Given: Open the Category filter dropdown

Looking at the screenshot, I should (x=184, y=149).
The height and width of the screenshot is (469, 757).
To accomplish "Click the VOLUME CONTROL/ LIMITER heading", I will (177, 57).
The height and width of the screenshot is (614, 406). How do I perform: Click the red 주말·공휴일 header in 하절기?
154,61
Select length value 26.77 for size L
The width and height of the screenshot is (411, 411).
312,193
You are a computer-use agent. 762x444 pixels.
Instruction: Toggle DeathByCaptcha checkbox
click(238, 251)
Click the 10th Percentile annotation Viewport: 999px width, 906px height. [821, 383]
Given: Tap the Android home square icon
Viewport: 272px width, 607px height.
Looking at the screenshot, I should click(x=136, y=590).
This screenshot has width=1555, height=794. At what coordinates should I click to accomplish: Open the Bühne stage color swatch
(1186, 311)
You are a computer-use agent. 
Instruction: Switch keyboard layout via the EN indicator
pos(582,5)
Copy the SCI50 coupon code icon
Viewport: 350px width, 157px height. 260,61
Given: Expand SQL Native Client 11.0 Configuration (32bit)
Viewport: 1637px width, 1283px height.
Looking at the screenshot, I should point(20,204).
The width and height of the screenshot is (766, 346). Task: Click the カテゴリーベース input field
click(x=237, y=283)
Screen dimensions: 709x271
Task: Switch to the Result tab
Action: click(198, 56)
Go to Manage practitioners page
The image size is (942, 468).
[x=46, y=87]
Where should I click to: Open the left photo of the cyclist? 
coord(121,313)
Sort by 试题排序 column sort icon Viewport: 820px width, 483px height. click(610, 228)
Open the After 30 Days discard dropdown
******
_DIRECTIVE_:
Format every line of the records above as a Markdown table with the columns Row and Line, numbering each line in order and leaving out blank lines.

_THE OUTPUT_:
| Row | Line |
|---|---|
| 1 | Given: Open the Category filter dropdown |
| 2 | Looking at the screenshot, I should (x=184, y=149). |
| 3 | The height and width of the screenshot is (469, 757). |
| 4 | To accomplish "Click the VOLUME CONTROL/ LIMITER heading", I will (177, 57). |
| 5 | The height and width of the screenshot is (614, 406). How do I perform: Click the red 주말·공휴일 header in 하절기? |
| 6 | 154,61 |
| 7 | Select length value 26.77 for size L |
| 8 | The width and height of the screenshot is (411, 411). |
| 9 | 312,193 |
| 10 | You are a computer-use agent. 762x444 pixels. |
| 11 | Instruction: Toggle DeathByCaptcha checkbox |
| 12 | click(238, 251) |
| 13 | Click the 10th Percentile annotation Viewport: 999px width, 906px height. [821, 383] |
| 14 | Given: Tap the Android home square icon |
| 15 | Viewport: 272px width, 607px height. |
| 16 | Looking at the screenshot, I should click(x=136, y=590). |
| 17 | This screenshot has width=1555, height=794. At what coordinates should I click to accomplish: Open the Bühne stage color swatch |
| 18 | (1186, 311) |
| 19 | You are a computer-use agent.  |
| 20 | Instruction: Switch keyboard layout via the EN indicator |
| 21 | pos(582,5) |
| 22 | Copy the SCI50 coupon code icon |
| 23 | Viewport: 350px width, 157px height. 260,61 |
| 24 | Given: Expand SQL Native Client 11.0 Configuration (32bit) |
| 25 | Viewport: 1637px width, 1283px height. |
| 26 | Looking at the screenshot, I should point(20,204). |
| 27 | The width and height of the screenshot is (766, 346). Task: Click the カテゴリーベース input field |
| 28 | click(x=237, y=283) |
| 29 | Screen dimensions: 709x271 |
| 30 | Task: Switch to the Result tab |
| 31 | Action: click(198, 56) |
| 32 | Go to Manage practitioners page |
| 33 | The image size is (942, 468). |
| 34 | [x=46, y=87] |
| 35 | Where should I click to: Open the left photo of the cyclist?  |
| 36 | coord(121,313) |
| 37 | Sort by 试题排序 column sort icon Viewport: 820px width, 483px height. click(610, 228) |
| 38 | Open the After 30 Days discard dropdown |